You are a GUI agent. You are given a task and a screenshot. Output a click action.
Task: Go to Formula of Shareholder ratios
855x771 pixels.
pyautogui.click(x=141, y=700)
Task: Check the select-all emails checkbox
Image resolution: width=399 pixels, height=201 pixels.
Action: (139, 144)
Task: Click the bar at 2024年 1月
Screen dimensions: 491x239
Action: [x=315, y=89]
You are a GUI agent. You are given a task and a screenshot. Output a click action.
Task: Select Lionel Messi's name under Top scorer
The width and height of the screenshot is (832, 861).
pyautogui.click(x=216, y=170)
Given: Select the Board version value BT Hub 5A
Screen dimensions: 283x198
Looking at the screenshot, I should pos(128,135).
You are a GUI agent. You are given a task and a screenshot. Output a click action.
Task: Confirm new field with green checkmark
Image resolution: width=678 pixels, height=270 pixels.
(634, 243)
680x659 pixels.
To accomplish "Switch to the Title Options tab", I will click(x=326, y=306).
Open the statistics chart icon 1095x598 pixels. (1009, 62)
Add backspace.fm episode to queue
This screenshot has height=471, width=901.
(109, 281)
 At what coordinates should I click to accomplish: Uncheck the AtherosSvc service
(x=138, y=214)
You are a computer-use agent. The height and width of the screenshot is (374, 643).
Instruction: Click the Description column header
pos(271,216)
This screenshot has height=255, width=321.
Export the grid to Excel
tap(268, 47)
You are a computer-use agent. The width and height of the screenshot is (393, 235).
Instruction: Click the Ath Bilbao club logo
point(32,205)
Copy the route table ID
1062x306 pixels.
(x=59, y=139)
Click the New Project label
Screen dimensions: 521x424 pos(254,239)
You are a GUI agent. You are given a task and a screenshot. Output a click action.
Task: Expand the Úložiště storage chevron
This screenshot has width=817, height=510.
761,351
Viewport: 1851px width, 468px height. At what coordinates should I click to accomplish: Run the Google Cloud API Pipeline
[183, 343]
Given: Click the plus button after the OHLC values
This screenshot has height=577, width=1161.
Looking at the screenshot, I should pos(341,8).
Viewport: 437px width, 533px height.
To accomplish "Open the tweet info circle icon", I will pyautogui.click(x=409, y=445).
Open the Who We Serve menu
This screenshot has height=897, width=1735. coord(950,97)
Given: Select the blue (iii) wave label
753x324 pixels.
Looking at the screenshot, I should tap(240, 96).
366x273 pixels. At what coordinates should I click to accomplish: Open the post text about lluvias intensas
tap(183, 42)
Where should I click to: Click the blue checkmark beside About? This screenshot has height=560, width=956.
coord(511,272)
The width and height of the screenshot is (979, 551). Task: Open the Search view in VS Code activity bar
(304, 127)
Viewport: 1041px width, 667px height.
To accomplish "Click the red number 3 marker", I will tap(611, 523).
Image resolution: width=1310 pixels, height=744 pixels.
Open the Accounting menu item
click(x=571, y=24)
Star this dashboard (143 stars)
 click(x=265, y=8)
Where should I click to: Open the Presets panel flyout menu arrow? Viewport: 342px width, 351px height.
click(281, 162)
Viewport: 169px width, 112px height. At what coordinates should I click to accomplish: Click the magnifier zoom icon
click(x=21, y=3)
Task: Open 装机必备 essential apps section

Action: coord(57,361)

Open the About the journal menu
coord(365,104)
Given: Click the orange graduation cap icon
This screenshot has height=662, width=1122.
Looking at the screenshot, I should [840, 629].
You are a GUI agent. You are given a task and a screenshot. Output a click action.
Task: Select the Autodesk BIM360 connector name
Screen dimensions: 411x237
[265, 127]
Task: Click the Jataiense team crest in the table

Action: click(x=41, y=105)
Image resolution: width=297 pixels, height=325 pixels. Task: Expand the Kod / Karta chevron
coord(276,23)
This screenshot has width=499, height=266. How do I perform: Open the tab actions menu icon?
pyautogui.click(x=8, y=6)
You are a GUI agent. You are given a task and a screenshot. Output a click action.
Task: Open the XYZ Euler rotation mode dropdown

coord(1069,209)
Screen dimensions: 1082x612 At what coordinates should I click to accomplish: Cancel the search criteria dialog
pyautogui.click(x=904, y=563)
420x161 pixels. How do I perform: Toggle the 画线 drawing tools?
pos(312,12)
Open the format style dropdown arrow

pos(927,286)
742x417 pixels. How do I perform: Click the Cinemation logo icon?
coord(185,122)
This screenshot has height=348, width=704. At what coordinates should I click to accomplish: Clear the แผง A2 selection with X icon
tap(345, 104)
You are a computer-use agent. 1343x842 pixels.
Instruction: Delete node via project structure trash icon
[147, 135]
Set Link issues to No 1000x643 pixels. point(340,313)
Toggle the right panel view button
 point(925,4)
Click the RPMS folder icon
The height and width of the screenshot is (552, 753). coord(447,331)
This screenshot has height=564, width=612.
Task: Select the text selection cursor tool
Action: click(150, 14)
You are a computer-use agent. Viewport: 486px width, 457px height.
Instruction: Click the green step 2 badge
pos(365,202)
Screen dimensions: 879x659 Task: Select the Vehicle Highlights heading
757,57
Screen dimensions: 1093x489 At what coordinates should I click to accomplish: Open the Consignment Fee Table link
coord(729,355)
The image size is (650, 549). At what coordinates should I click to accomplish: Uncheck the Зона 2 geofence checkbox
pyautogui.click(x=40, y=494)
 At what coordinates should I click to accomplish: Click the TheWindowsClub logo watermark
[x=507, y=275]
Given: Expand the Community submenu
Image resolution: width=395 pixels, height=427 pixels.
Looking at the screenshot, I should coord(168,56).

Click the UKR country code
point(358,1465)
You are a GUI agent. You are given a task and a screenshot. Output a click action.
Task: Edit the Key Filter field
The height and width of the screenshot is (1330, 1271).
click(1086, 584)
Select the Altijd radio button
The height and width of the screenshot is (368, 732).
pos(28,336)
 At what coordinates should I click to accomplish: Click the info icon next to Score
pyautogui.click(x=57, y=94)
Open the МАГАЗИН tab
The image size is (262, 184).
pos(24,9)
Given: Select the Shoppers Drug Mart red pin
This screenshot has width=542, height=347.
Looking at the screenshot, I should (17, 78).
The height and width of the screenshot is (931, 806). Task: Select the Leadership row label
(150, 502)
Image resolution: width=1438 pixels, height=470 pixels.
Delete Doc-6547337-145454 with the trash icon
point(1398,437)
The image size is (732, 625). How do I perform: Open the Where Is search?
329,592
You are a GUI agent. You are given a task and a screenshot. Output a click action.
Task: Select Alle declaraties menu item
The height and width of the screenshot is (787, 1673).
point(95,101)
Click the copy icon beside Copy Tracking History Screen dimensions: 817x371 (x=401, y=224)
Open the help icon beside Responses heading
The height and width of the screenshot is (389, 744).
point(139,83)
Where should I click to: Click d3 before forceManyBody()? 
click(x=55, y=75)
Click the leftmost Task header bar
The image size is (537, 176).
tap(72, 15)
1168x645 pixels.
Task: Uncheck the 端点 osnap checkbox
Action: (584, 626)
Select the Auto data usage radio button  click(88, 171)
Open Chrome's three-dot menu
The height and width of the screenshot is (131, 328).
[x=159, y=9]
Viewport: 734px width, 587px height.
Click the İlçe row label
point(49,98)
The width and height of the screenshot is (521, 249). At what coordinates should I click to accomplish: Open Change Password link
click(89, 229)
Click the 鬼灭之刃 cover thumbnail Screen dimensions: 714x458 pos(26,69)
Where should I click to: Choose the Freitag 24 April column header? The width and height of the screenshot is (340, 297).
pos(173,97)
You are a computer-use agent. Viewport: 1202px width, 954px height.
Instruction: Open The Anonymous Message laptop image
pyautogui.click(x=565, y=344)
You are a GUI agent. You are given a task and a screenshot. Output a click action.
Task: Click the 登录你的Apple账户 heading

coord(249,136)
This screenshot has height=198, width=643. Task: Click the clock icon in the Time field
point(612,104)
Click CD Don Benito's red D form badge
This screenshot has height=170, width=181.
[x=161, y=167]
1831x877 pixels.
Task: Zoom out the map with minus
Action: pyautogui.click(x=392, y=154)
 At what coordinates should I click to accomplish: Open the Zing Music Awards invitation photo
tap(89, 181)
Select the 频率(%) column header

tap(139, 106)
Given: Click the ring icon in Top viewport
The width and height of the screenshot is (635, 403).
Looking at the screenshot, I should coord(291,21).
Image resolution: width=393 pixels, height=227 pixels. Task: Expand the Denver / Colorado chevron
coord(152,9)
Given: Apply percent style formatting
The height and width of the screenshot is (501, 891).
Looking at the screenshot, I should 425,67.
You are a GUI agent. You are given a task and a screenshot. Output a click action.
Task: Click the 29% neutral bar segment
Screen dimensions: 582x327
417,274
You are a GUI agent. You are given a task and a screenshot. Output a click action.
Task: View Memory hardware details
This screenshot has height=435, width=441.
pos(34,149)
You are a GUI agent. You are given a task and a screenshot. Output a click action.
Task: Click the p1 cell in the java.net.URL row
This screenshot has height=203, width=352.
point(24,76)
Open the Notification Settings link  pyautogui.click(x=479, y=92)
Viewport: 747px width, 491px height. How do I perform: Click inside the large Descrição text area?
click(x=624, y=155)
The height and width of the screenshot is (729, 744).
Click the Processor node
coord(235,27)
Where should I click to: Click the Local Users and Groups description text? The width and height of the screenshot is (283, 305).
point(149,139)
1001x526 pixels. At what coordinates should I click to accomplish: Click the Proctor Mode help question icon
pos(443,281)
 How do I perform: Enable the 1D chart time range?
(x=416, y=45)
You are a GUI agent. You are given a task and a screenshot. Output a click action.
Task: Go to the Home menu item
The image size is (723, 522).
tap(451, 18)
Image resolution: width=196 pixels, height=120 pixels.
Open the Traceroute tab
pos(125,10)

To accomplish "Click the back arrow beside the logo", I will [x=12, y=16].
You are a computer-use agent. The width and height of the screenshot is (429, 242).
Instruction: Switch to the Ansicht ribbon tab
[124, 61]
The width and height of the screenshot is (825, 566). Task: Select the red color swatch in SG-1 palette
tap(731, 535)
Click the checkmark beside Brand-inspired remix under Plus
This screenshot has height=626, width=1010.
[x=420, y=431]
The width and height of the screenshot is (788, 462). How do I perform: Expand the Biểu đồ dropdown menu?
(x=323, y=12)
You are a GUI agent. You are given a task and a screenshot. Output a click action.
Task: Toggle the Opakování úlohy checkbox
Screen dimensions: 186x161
....
Looking at the data above, write out exactly the lines that start at the one containing "680x659 pixels." and end at the one containing "Viewport: 437px width, 533px height."; include both and nothing beyond.

Solved problem:
680x659 pixels.
To accomplish "Switch to the Title Options tab", I will click(x=326, y=306).
Open the statistics chart icon 1095x598 pixels. (1009, 62)
Add backspace.fm episode to queue
This screenshot has height=471, width=901.
(109, 281)
 At what coordinates should I click to accomplish: Uncheck the AtherosSvc service
(x=138, y=214)
You are a computer-use agent. The height and width of the screenshot is (374, 643).
Instruction: Click the Description column header
pos(271,216)
This screenshot has height=255, width=321.
Export the grid to Excel
tap(268, 47)
You are a computer-use agent. The width and height of the screenshot is (393, 235).
Instruction: Click the Ath Bilbao club logo
point(32,205)
Copy the route table ID
1062x306 pixels.
(x=59, y=139)
Click the New Project label
Screen dimensions: 521x424 pos(254,239)
You are a GUI agent. You are given a task and a screenshot. Output a click action.
Task: Expand the Úložiště storage chevron
This screenshot has width=817, height=510.
761,351
Viewport: 1851px width, 468px height. At what coordinates should I click to accomplish: Run the Google Cloud API Pipeline
[183, 343]
Given: Click the plus button after the OHLC values
This screenshot has height=577, width=1161.
Looking at the screenshot, I should pos(341,8).
Viewport: 437px width, 533px height.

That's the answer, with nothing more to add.